A substrate W that is loaded into the liquid processing chamber 400 may require etching of a tin film formed on the frontside or the backside. That is, in the liquid processing chamber 400, one or more thin films formed on substrates W can be etched. Further, the substrates W that are processed in the liquid processing chamber 400 may be post-processed substrates W. In an embodiment, substrates W that are processed in the liquid processing chamber 400 may be substrates on which some or all of a TSV process has been completed on the frontside.

FIG. 2 is a view schematically showing an embodiment of the liquid processing chamber of FIG. 1. Referring to FIG. 2, the liquid processing chamber 400 includes a supporting unit 420, a bowl 430, a chemical solution supply unit 440, and a laser emission assembly 500. Though not shown, the liquid processing chamber 400 may further include a housing surrounding the supporting unit 420, the bowl 430, the chemical solution supply unit 440, and the laser emission assembly 500 and having an in/out port (not shown) through which substrates W can be loaded and unloaded.

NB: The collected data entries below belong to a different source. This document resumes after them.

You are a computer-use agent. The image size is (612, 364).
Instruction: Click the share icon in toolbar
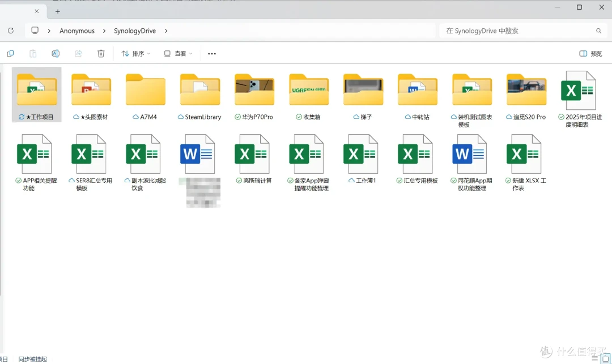click(78, 53)
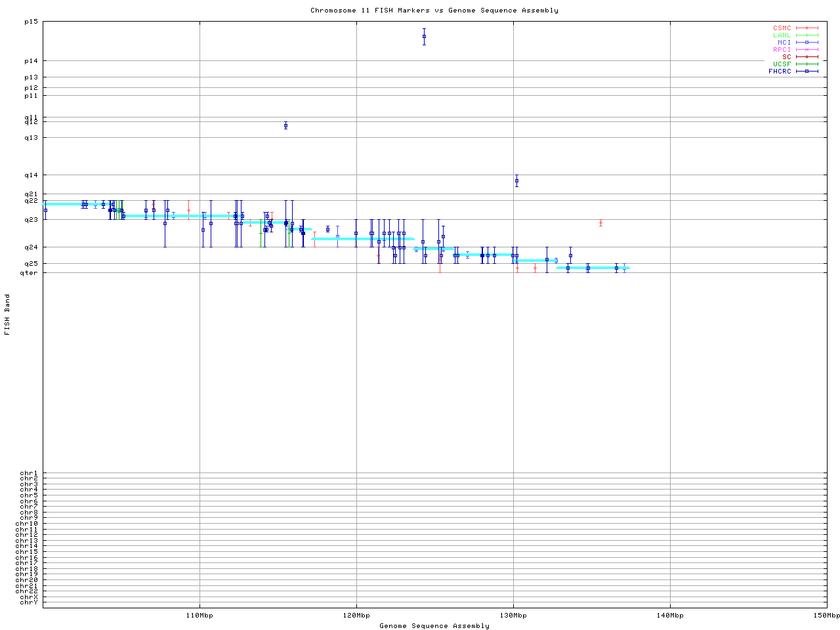Click the qter y-axis band label
Screen dimensions: 840x630
tap(29, 273)
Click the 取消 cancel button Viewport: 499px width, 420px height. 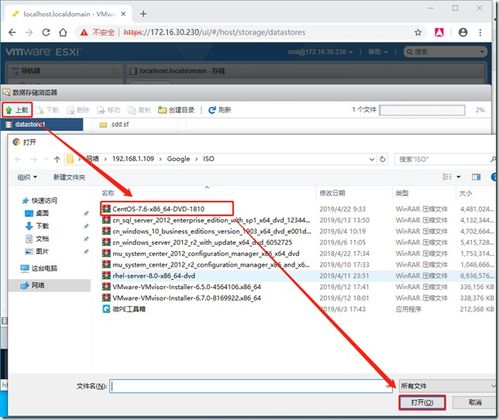[x=475, y=402]
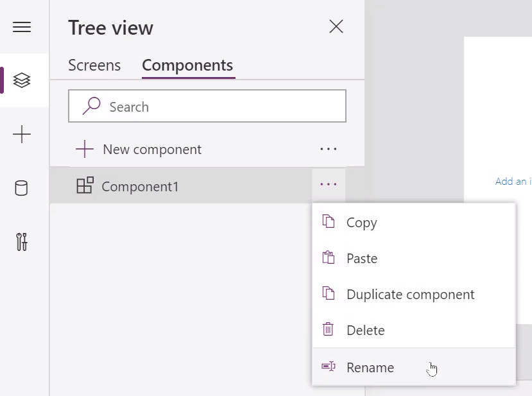Add a New component

(139, 150)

The supporting unit 420 can support a substrate W in a processing space 431 defined by the bowl 430 to be described below. The supporting unit 420 can support a substrate W. The supporting unit 420 can rotate a substrate W.

The supporting unit 420 may include a chuck 422, a supporting shaft 424, an actuating member 425, and a supporting pin 426 and a chuck pin 428. The supporting pin 426 and the chuck pin 428 may be installed on the chuck 422. The chuck 422 may have a plate shape having a predetermined thickness. The supporting shaft 424 may be coupled to the lower portion of the chuck 422. The supporting shaft 424 may be a hollow shaft. Further, the supporting shaft 424 can be rotated by the actuating member 425. The actuating member 425 may be a hollow motor. When the actuating member 425 rotates the supporting shaft 424, the chuck 422 coupled to the supporting shaft 424 can be rotated. The substrate W placed on the supporting pin 426 installed on the chuck 233 can also be rotated by rotation of the chuck 422.

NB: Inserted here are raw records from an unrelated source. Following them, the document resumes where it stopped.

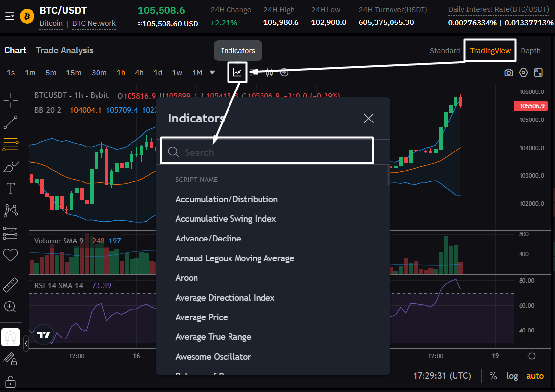Switch to the Trade Analysis tab
This screenshot has height=392, width=555.
point(65,50)
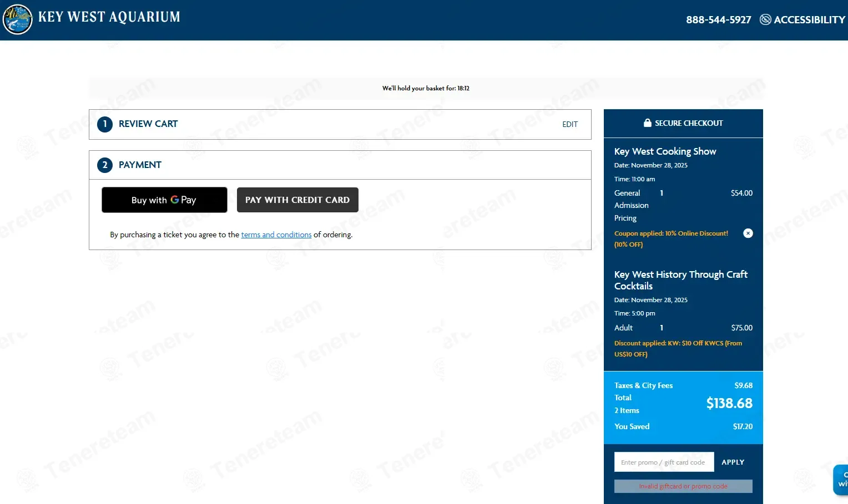
Task: Open the Accessibility icon in header
Action: [x=765, y=19]
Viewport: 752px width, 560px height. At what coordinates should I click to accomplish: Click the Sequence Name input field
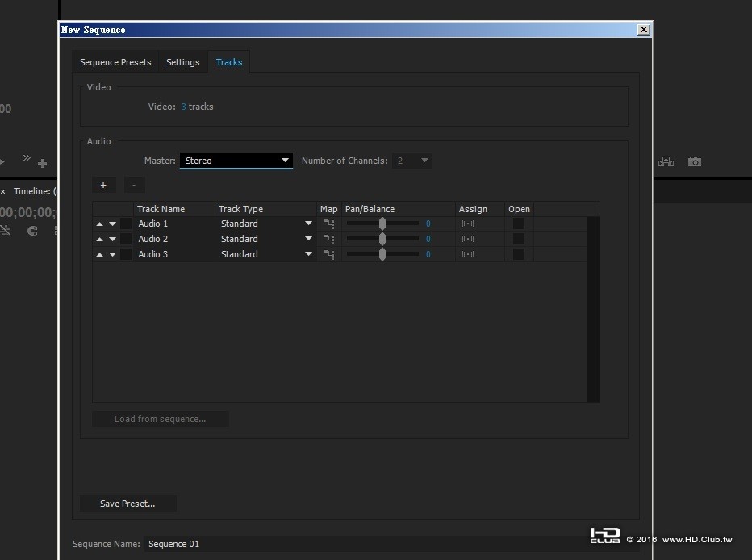click(x=363, y=544)
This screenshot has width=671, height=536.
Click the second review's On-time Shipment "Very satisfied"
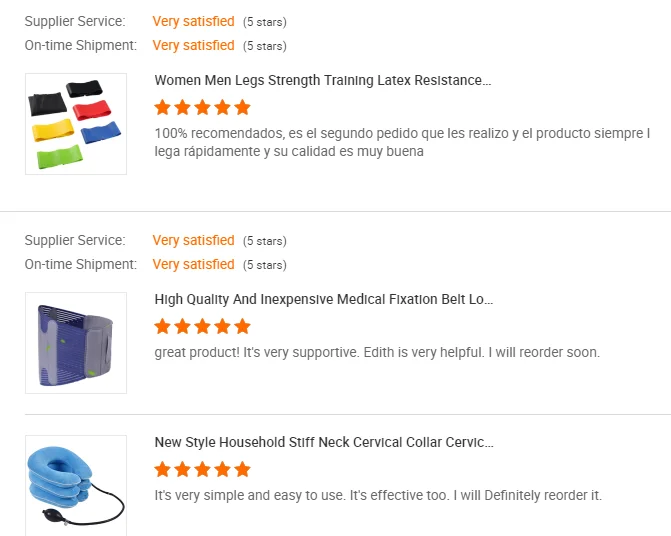(193, 264)
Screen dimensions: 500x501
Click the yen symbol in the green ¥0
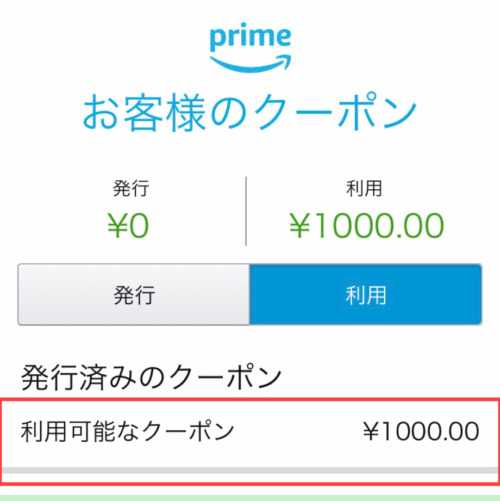[x=117, y=226]
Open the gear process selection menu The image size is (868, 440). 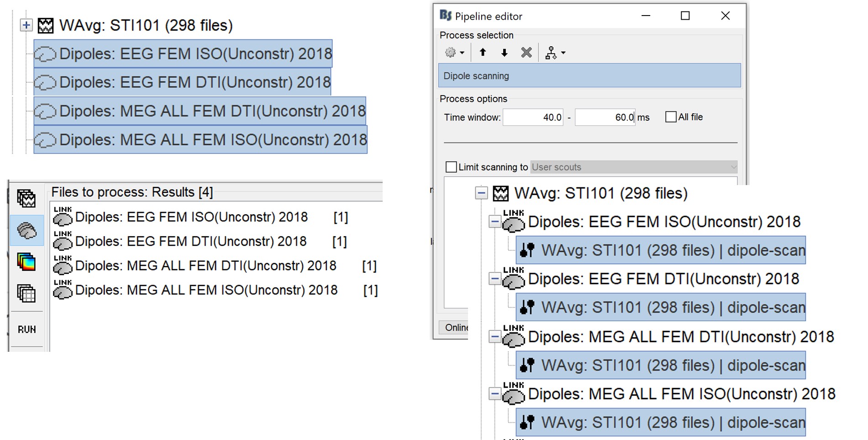454,53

The supporting pin 426 can support a substrate W. The supporting pin 426 may have a substantially circular shape when seen from above. Further, when seen from above, the supporting pin 426 may have a shape recessed downward at the portion corresponding to a corner region of a substrate W. That is, the supporting pin 426 may include a first surface supporting the lower portion of a corner region of a substrate W and a second surface facing the side of the corner region of the substrate W to be able to restrict lateral movement of the substrate W when the substrate W is rotated. At least one or more supporting pins 426 may be provided. A plurality of supporting pins 426 may be provided. The supporting pins 426 may be provided in the number corresponding to the number of the corner regions of a substrate W having a rectangular shape. The supporting pins 426 can space the bottom surface of a substrate W and the top surface of the chuck 422 by supporting the substrate W.

A plurality of supporting pins 426 is provided. The supporting pins 426 are disposed with predetermined intervals at the edge portion of the upper surface of the chuck 422 and protrude upward from the chuck 422. The supporting pins 426 are disposed to have entirely a ring shape through a combination thereof. The supporting pins 426 support the edge of the backside of a substrate W such that the substrate W is spaced a predetermined distance apart from the upper surface of the chuck 426.

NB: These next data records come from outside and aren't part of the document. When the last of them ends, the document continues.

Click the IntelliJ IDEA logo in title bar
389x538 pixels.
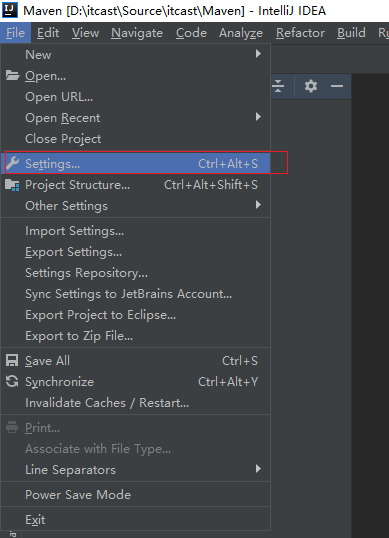point(10,10)
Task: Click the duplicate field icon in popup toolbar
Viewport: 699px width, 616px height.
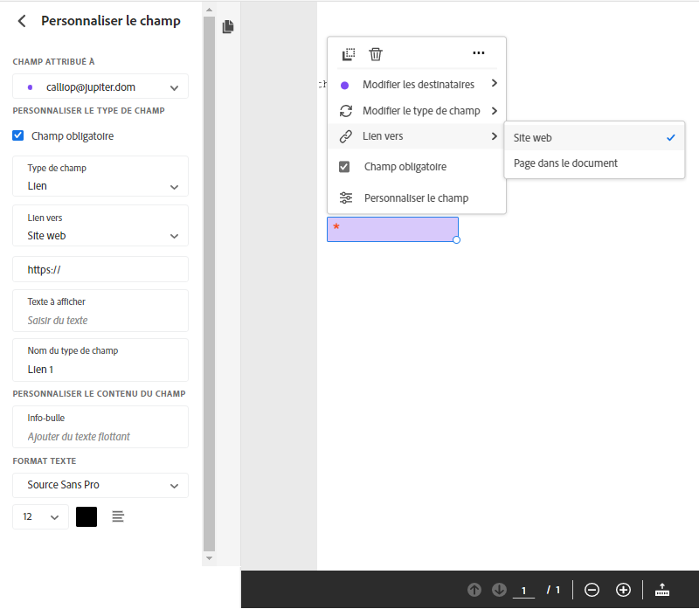Action: tap(349, 54)
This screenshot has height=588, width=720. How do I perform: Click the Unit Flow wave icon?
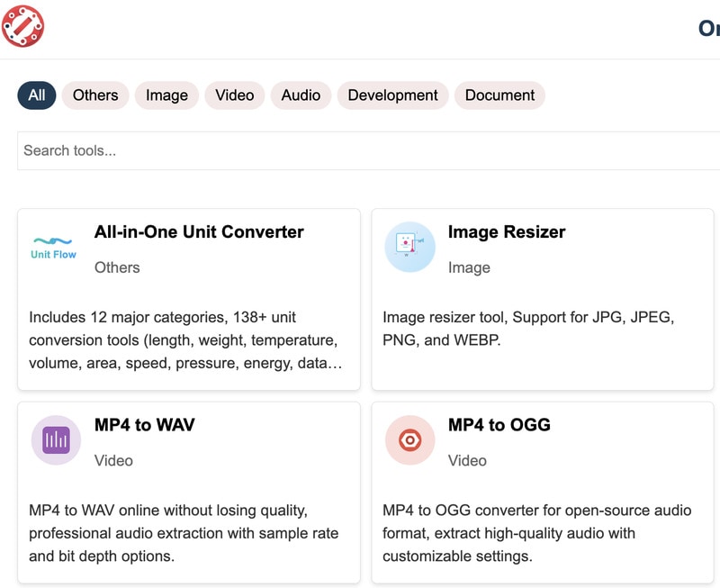coord(53,247)
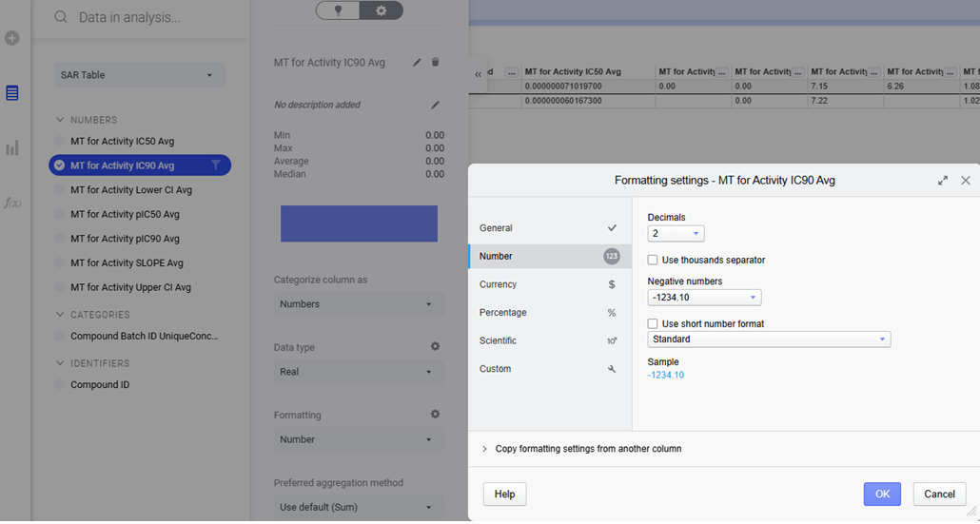
Task: Edit description with the pencil icon
Action: tap(435, 105)
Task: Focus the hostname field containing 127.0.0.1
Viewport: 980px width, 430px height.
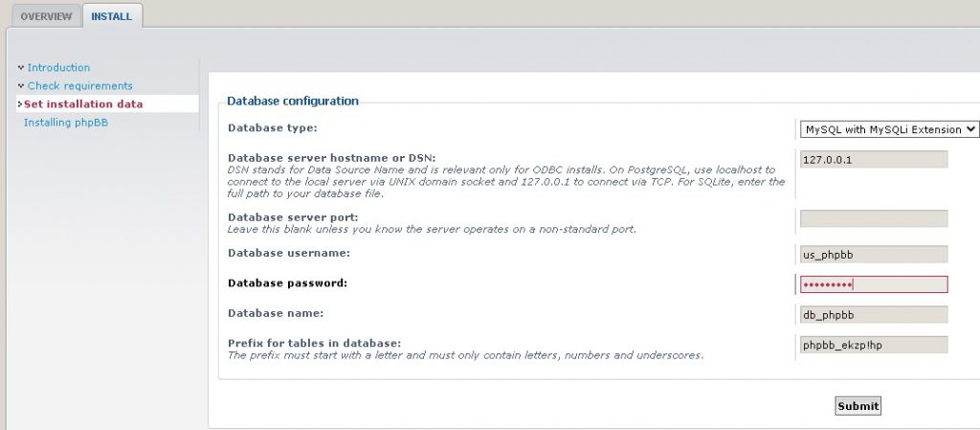Action: point(873,160)
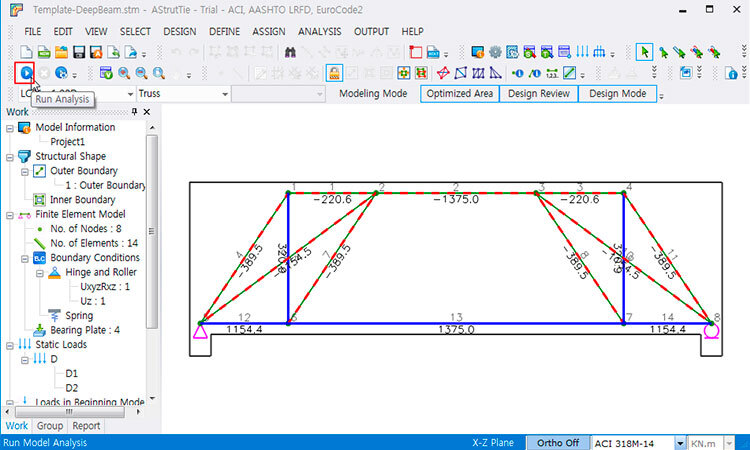Click the New file icon
750x450 pixels.
tap(26, 52)
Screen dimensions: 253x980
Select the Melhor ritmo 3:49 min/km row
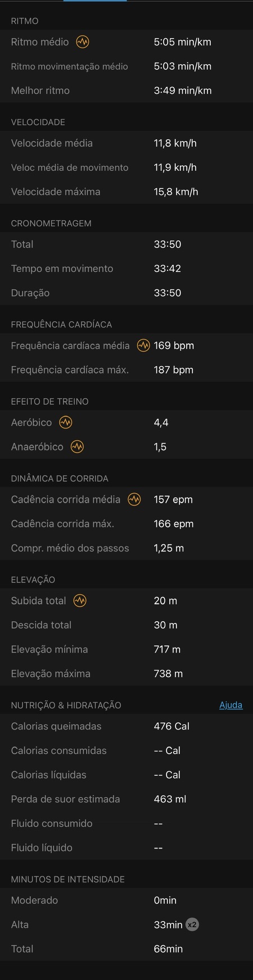(127, 90)
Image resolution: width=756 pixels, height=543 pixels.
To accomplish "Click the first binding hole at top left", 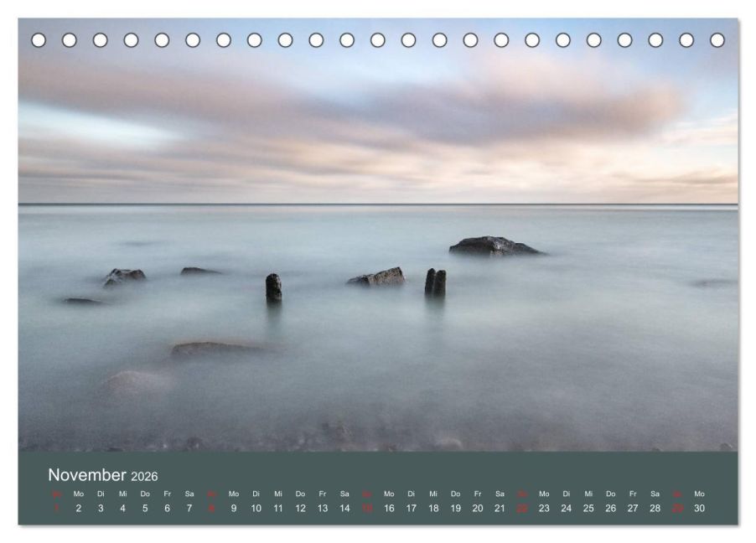I will point(39,40).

A plurality of chuck pins 428 is provided. The chuck pins 428 are disposed farther from the center of the chuck 422 than the supporting pins 426. The chuck pins 428 are provided to protrude upward from the chuck 422. When the supporting unit 420 is rotated, the chuck pins 428 support the side of a substrate W to prevent lateral separation of the substrate W from the position. The chuck pins 428 are provided to be movable from a standby position and a supporting position in the radial direction of the chuck 422. The standby position is a position far from the center of the chuck 422 in comparison to the supporting position. When a substrate W is loaded onto or unloaded from the chuck 422, the chuck pins 428 are positioned at the standby positions, and when a process is performed on a substrate W, the chuck pins 346 are positioned at the supporting positions. The chuck pins 428 are in contact with the side of a substrate W at the supporting positions.

The bowl 430 may have a cylindrical shape with an open top. The bowl 430 can define the processing space 431. A substrate W can be liquid-processed and heated in the processing space 431. The bowl 430 can prevent a treatment liquid that is supplied to a substrate W from being scattered and transmitted to the chemical solution supply unit 440 and the laser emission assembly 500.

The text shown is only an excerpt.